At the heart of his spiritual teaching he placed docility to the Holy Spirit, together with the purification of the heart or practice of detachment that makes such docility possible.

Notes taken from the conferences he gave have been collected into a book, and the following passages are extracts from it.

Docility to the Holy Spirit

When souls have abandoned themselves to be led by the Holy Spirit He raises them little by little and guides them.

At the beginning these souls do not know where they are being led, but little by little a light shines within and makes them see all their actions and the guidance of God on their actions, so that they have almost nothing else to do than let God do whatever He chooses in them and through them; so that these souls advance marvelously.

We have a figure of the guidance of the Holy Spirit in God’s guidance of the Israelites after their escape from Egypt, as they journeyed through the desert to reach the Promised Land. He guided them with a pillar of cloud by day and of fire by night.

They followed the movement of this pillar, and stopped when it stopped; they never overtook it but only followed it, and never separated themselves from it.

That is how we should act toward the Holy Spirit.

Means for reaching docility

The main means for achieving this guidance of the Holy Spirit are:

  1. Faithfully obeying God’s wishes as far as we know them. There are many that we do not know, for we are all full of ignorance; but God will only call us to account for the things he has given us to know. If we make good use of these, He will give us more. If we accomplish what He has already made known to us of His designs, He will then show us the rest.
  2. Frequently renew the good resolution to follow God’s will in all things, and strengthen that resolution as much as we can.
  3. Ask the Holy Spirit unceasingly for the light and strength to accomplish God’s will; bind ourselves to the Holy Spirit and hold fast to Him, like St. Paul, who said to the elders at Ephesus: “I am going to Jerusalem, bound in the Spirit.” Especially on undertaking the most important activities, ask God for the light of the Holy Spirit, and tell him earnestly that we do not wish anything except to do his will. After which, if he does not give us any new lights, we will do, as we did up to that point, what we have been accustomed to do and what seems to us to be best.
  4. Take careful note of the different movements of our soul. Through that diligence little by little we shall come to recognize what comes from God and what does not. What comes from God, in a soul subject to grace, is ordinarily peaceful and tranquil. What comes from the devil is violent, and brings trouble and anxiety with it.

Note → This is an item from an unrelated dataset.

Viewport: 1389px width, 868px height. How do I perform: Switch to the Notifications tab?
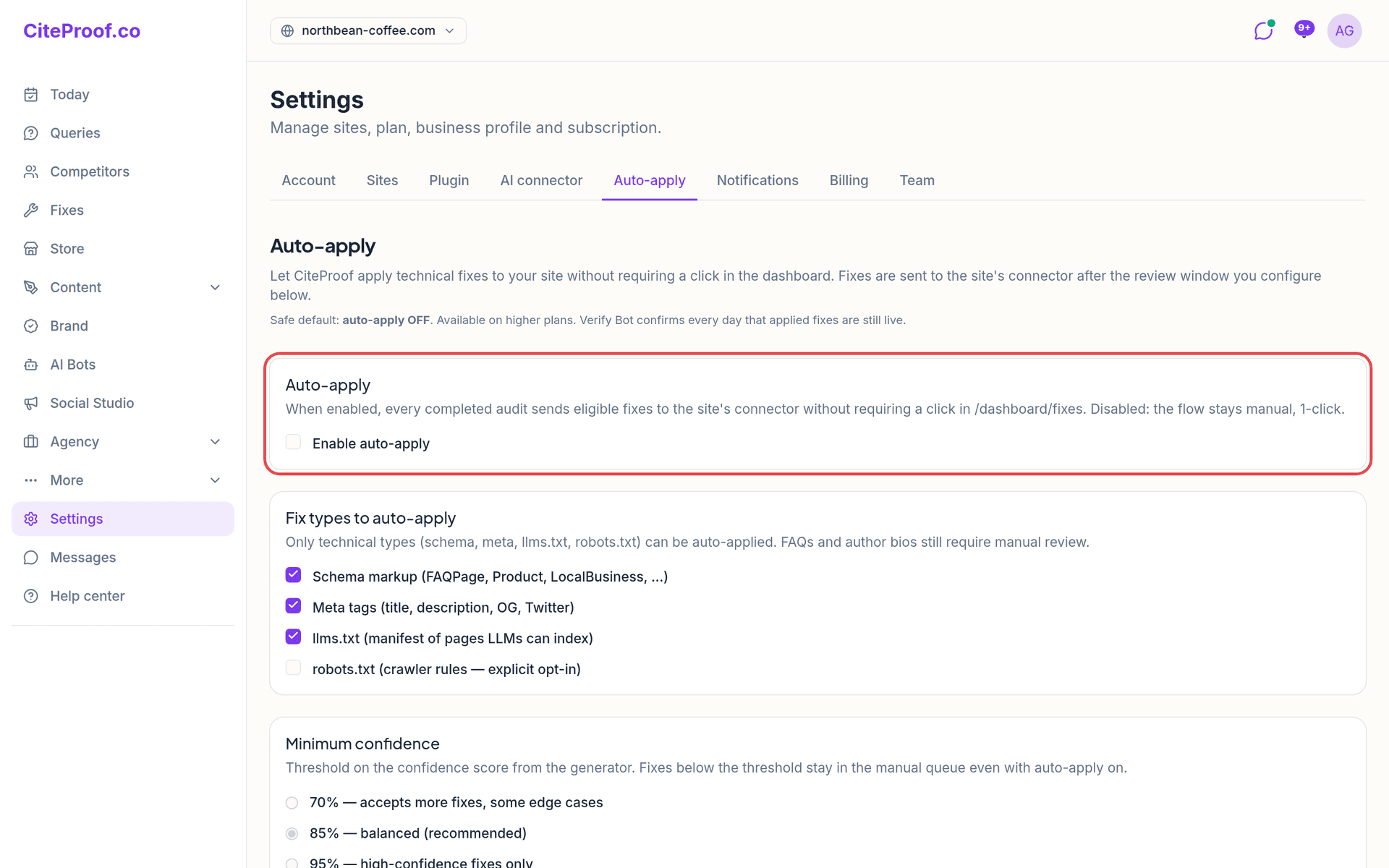point(757,180)
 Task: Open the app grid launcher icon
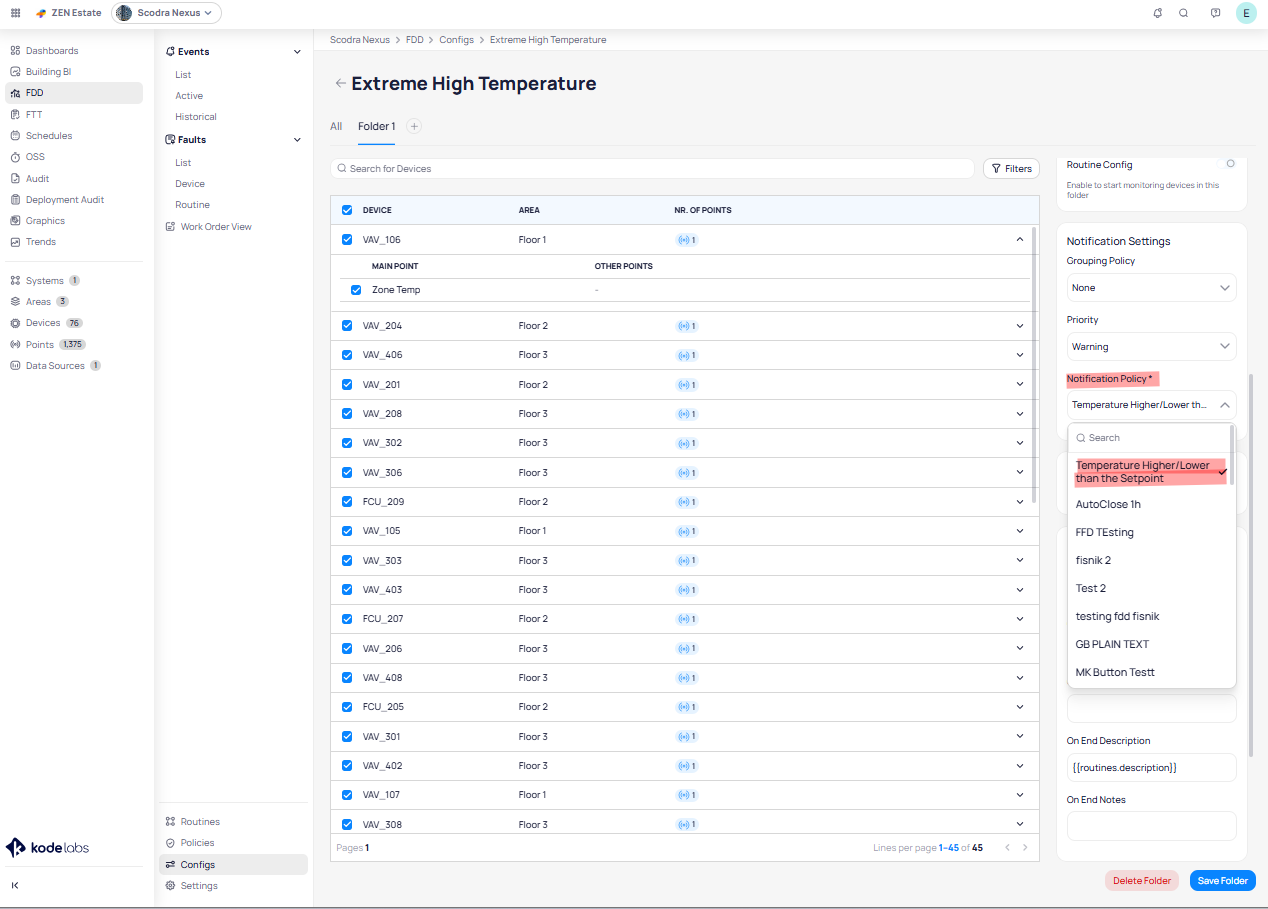[x=15, y=13]
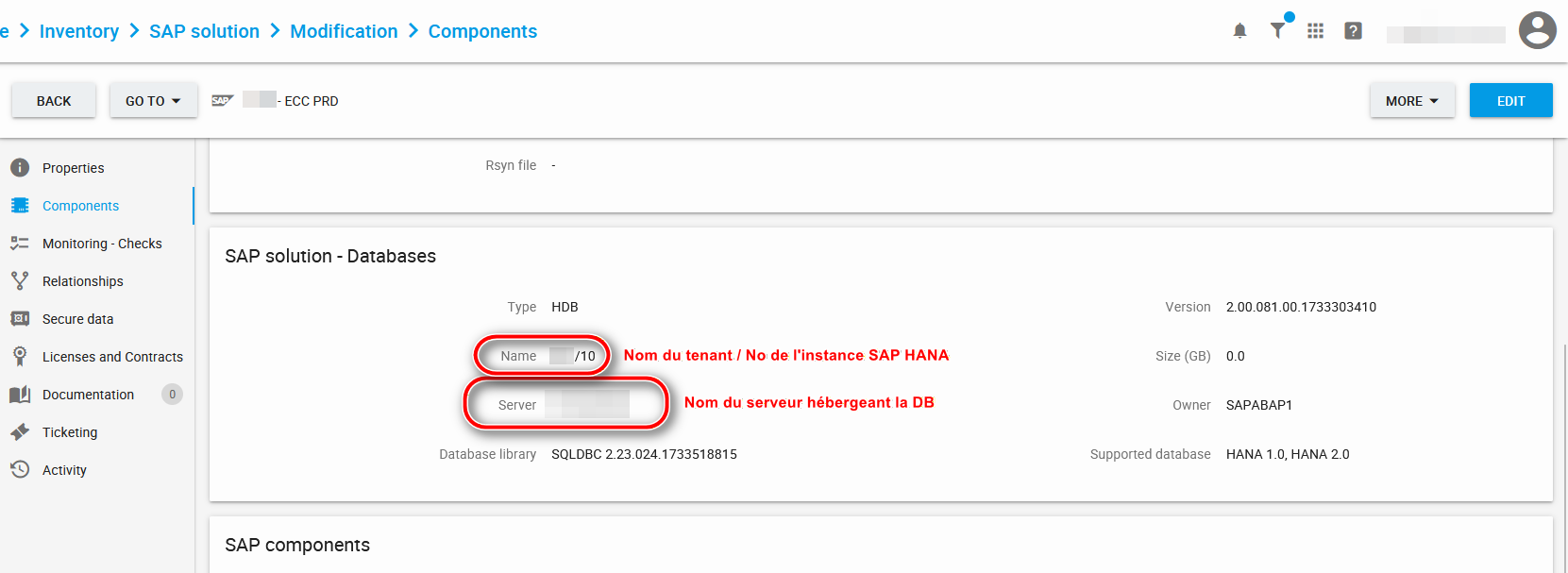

Motives for docility: Perfection and even salvation depend on docility to grace

The two elements of the spiritual life are the purification of the heart and the guidance of the Holy Spirit. Those are the two poles of the whole spiritual life. By these two ways we reach perfection according to the degree of purity we have acquired, and in proportion to the fidelity we have shown in cooperating with the movements of the Holy Spirit and following his guidance.

All of our perfection depends on this fidelity; and the whole spiritual life could be summed up as taking note of the ways and movements of the Holy Spirit in our souls and strengthening our wills in the resolution to follow them, using for that purpose all the exercises of prayer, reading, the Sacraments, the practice of virtue, and the accomplishing of good works.

Some people have many beautiful practices and do a number of external acts of virtue; they place their effort in material acts of virtue. That is good for beginners, but it is much closer to perfection to follow the inner leading of the Holy Spirit and to be guided by his movements.

It is true that in this latter way of acting there is less perceptible satisfaction, but there is more inner life and more real virtue.

The goal which we should aspire to, after we have exercised the purification of our hearts for a long time, is to be so possessed and governed by the Holy Spirit that it is He alone who leads all of our faculties and senses and who rules our interior and external movements, and that we abandon ourselves entirely by spiritual renunciation of our preferences and our own satisfactions.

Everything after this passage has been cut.